Problem details: Every line from the start of the entries up to and including the one bearing "Open the Filter menu in menu bar" must be printed verbatim, without the pictures.

Source records:
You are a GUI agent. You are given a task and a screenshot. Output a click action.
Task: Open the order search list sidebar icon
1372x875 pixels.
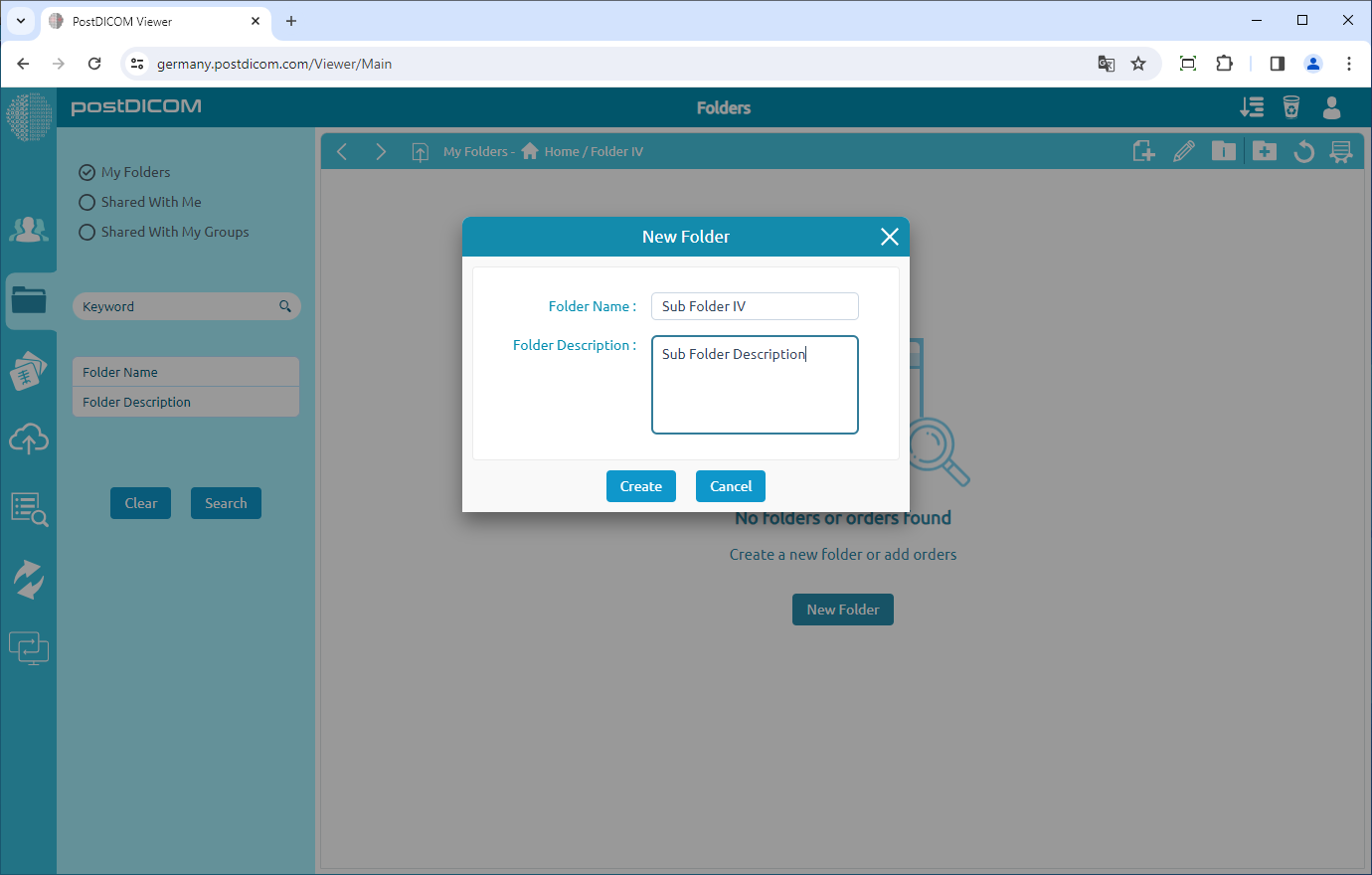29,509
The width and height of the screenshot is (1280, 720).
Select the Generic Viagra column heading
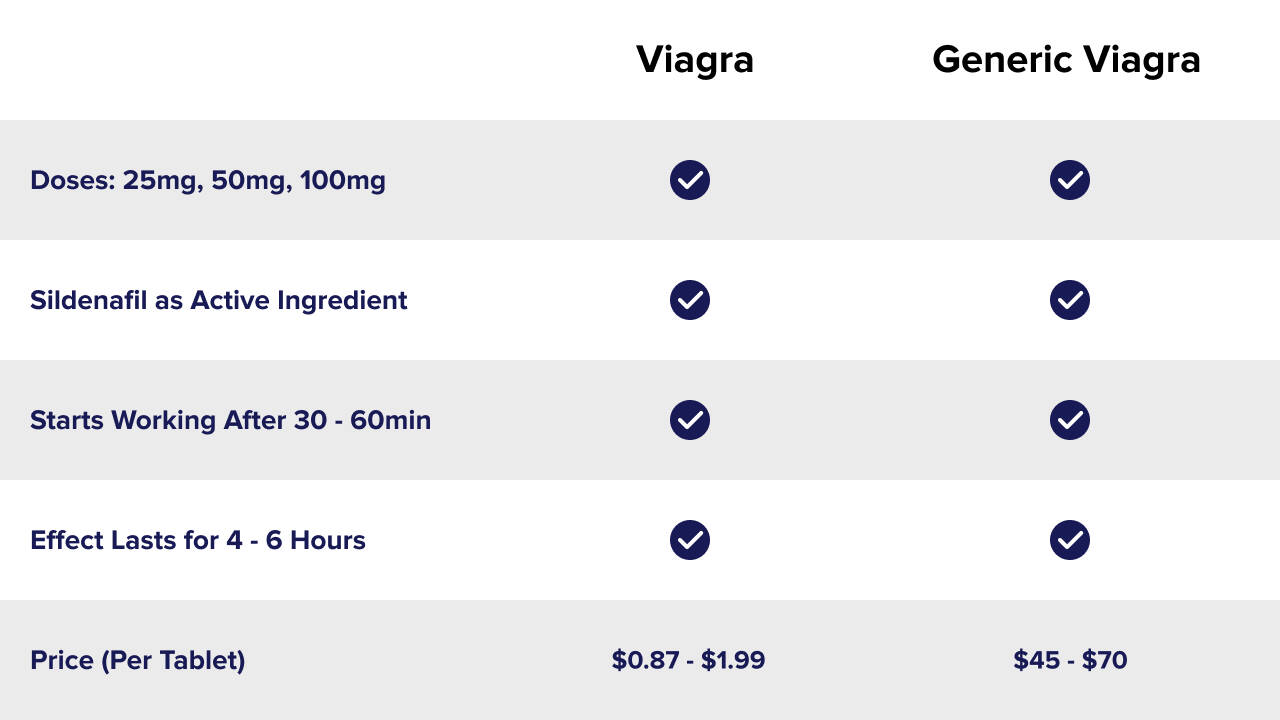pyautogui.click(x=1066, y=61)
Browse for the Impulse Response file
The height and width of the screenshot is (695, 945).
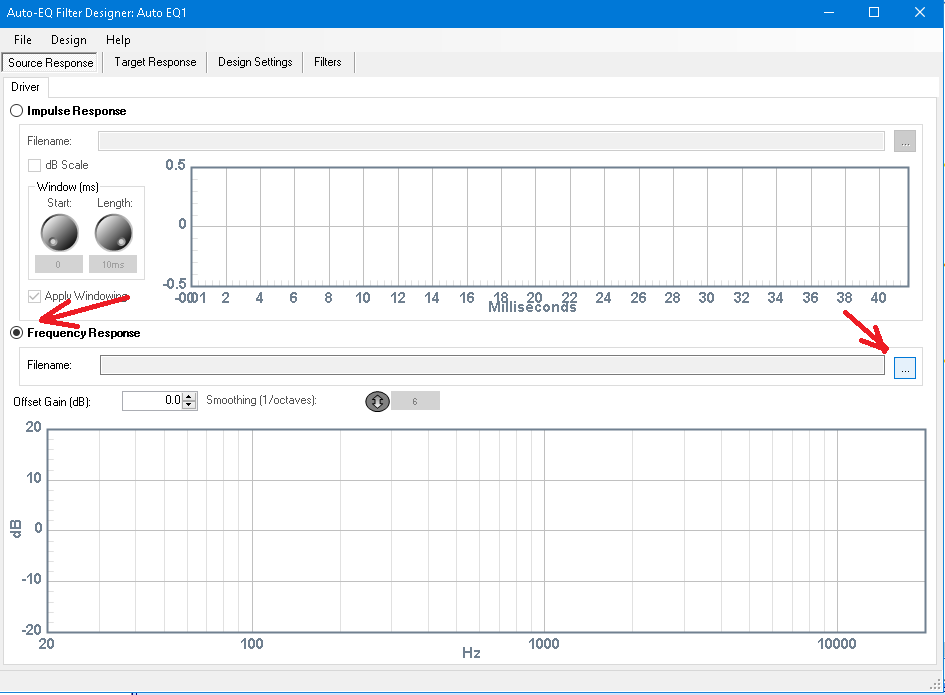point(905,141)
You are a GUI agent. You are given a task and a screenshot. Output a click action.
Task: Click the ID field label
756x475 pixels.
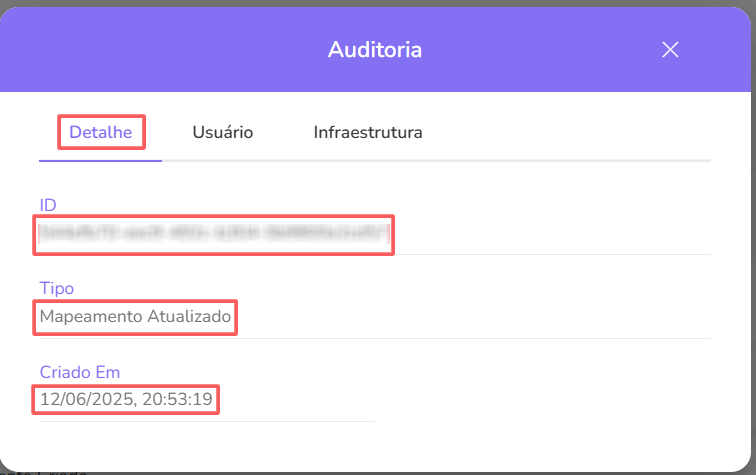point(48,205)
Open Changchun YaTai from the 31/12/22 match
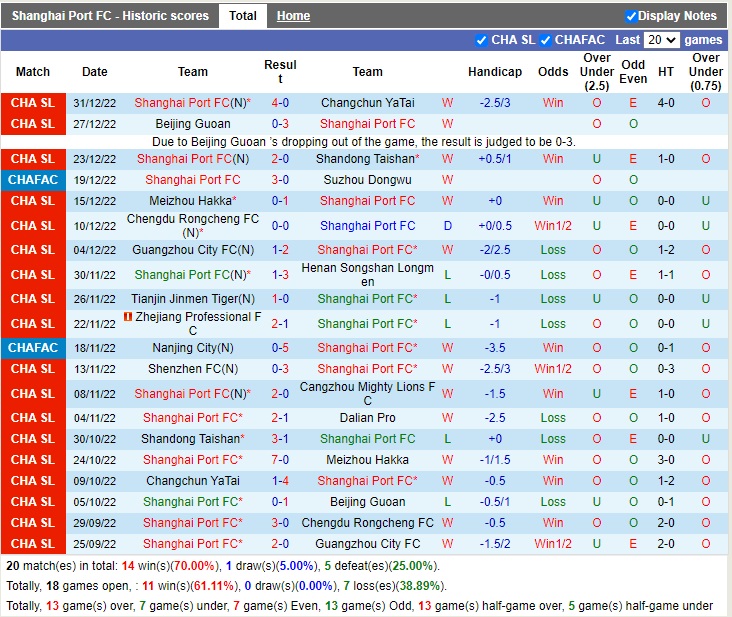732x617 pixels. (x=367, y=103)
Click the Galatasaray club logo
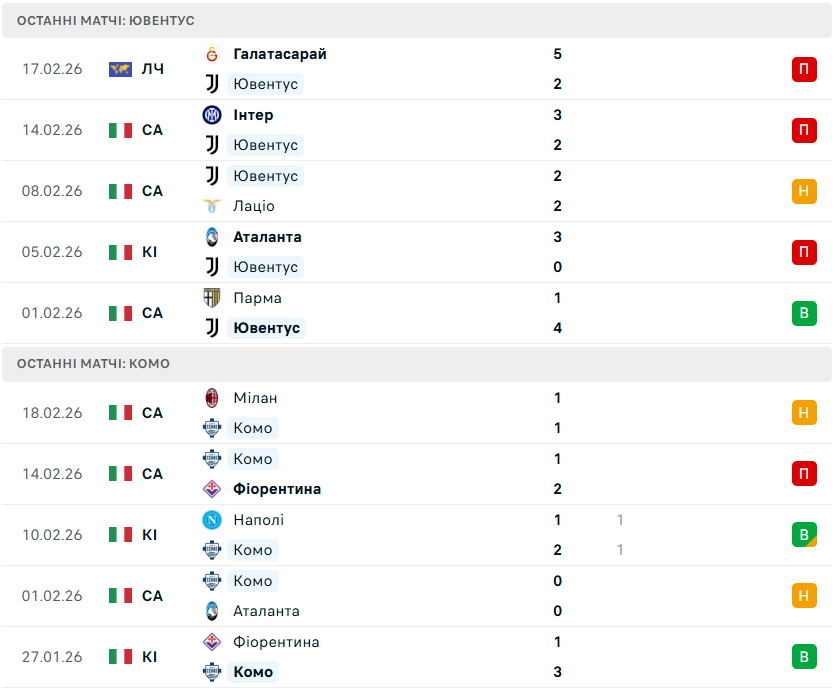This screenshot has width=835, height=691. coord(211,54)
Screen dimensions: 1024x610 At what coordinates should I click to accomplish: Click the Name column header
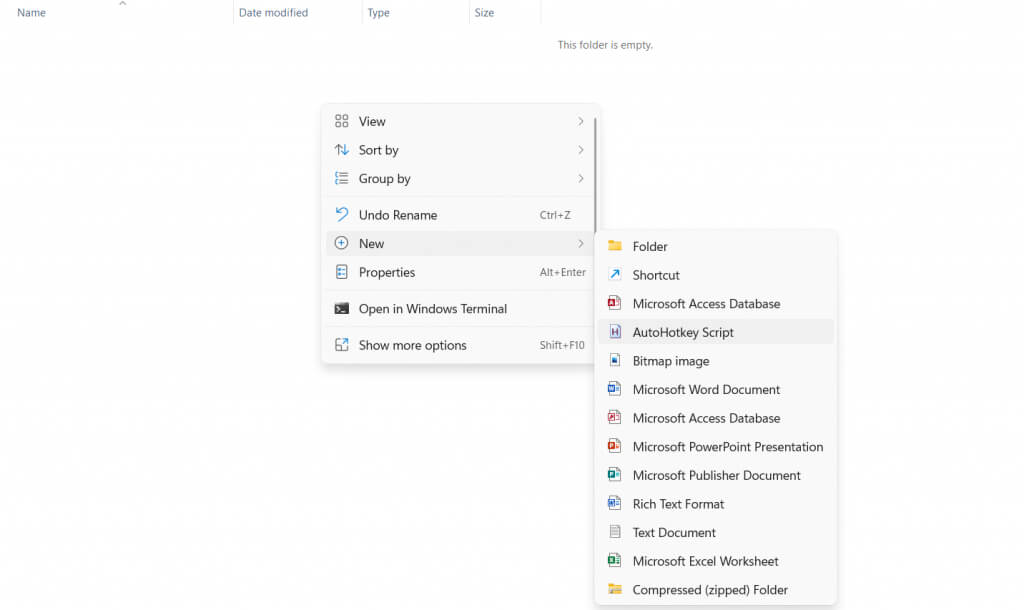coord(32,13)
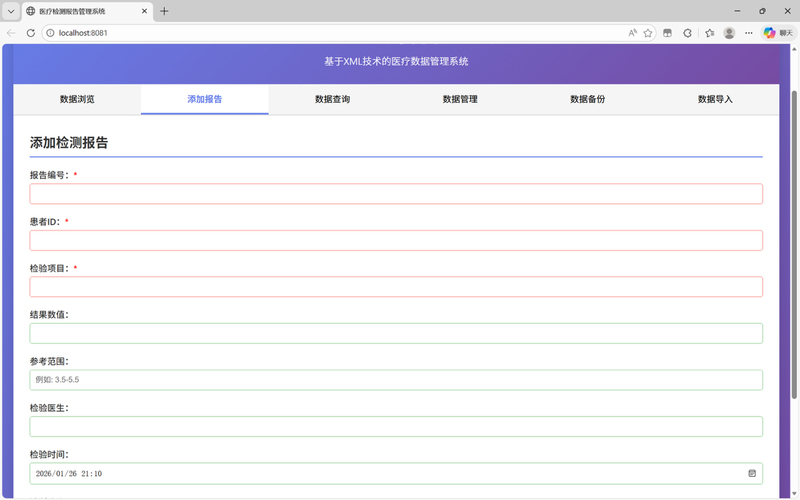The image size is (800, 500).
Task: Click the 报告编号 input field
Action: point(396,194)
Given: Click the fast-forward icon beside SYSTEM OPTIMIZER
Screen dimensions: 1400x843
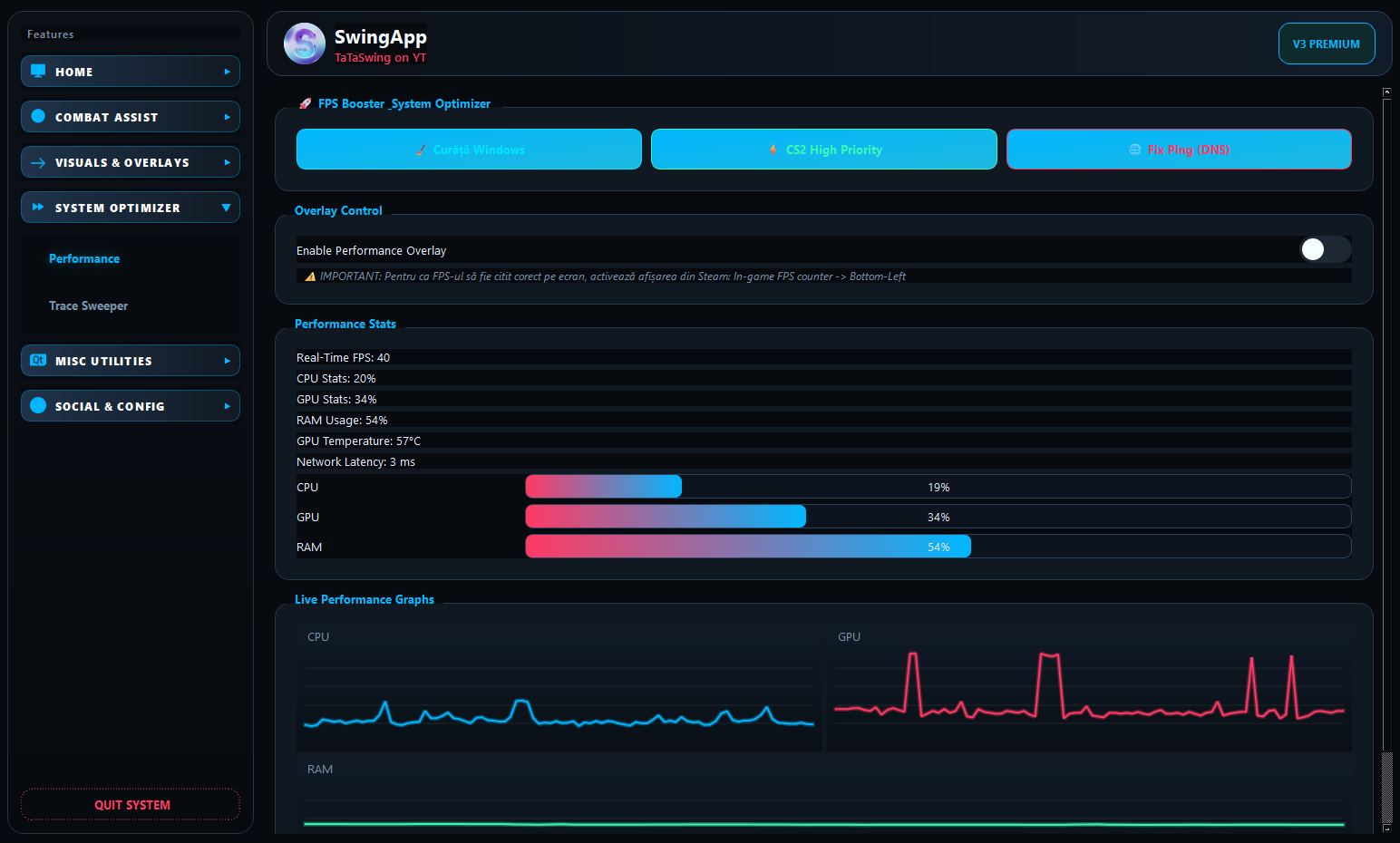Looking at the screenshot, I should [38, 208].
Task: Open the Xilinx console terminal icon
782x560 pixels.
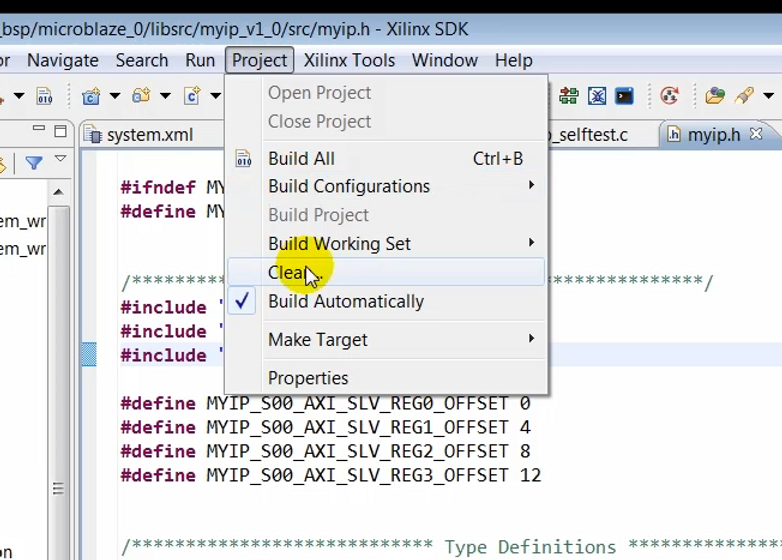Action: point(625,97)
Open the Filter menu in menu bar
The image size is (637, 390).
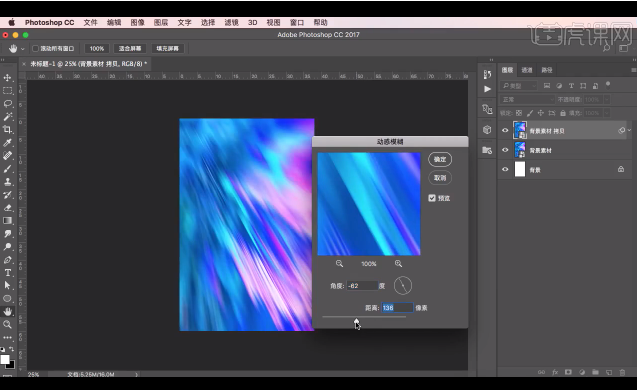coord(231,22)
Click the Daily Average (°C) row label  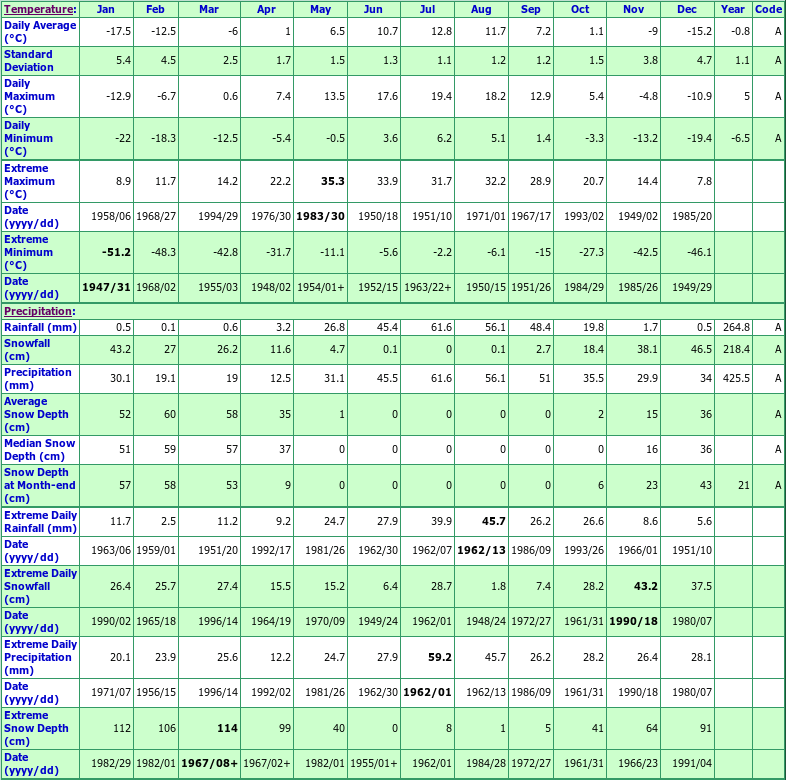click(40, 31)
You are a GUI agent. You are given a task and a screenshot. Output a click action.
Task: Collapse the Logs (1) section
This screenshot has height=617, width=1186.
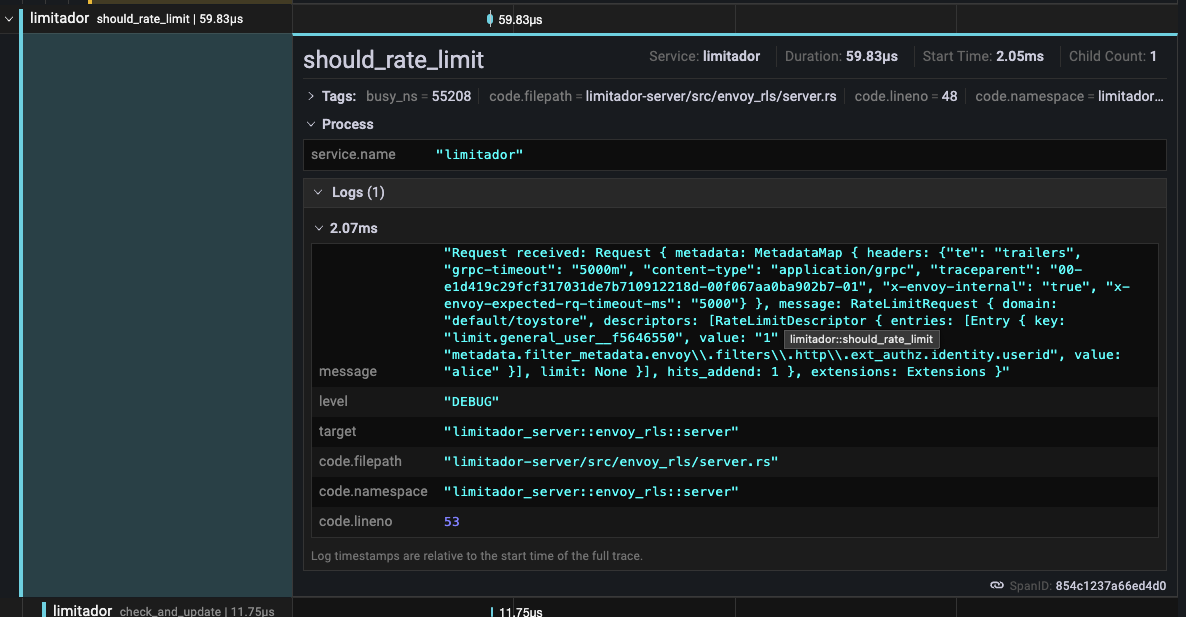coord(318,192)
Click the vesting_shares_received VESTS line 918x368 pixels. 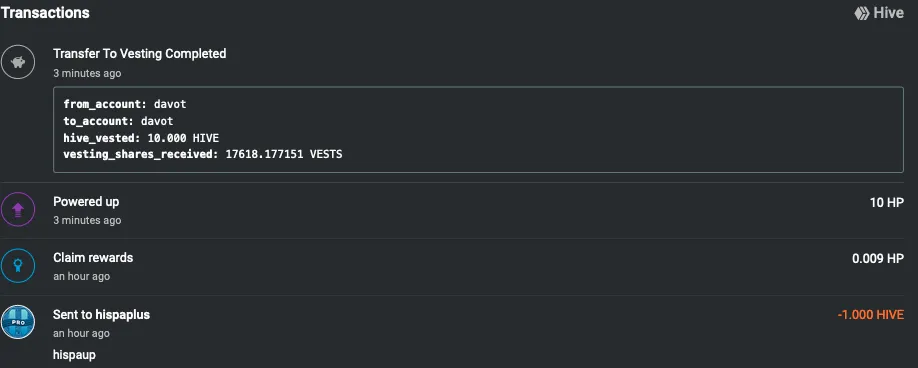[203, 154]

Answer space:
You are a GUI agent. You are given a task and a screenshot. Output a click action.
Task: Open the order search list sidebar icon
1372x875 pixels.
29,509
The width and height of the screenshot is (1280, 720).
Select the Generic Viagra column heading
pyautogui.click(x=1066, y=61)
Browse for the Impulse Response file
The height and width of the screenshot is (695, 945).
point(905,141)
You are a GUI agent. You are given a task and a screenshot. Output a click action.
Task: Click the ID field label
756x475 pixels.
point(48,205)
Open Changchun YaTai from the 31/12/22 match
732x617 pixels. (x=367, y=103)
Click the Galatasaray club logo
This screenshot has width=835, height=691. coord(211,54)
Screen dimensions: 1024x610 At what coordinates should I click to accomplish: Click the Name column header
coord(32,13)
The image size is (800, 500).
Task: Click the 报告编号 input field
Action: point(396,194)
Given: Click the fast-forward icon beside SYSTEM OPTIMIZER
Screen dimensions: 1400x843
Looking at the screenshot, I should [38, 208].
Task: Open the Xilinx console terminal icon
782x560 pixels.
Action: point(625,97)
Open the Filter menu in menu bar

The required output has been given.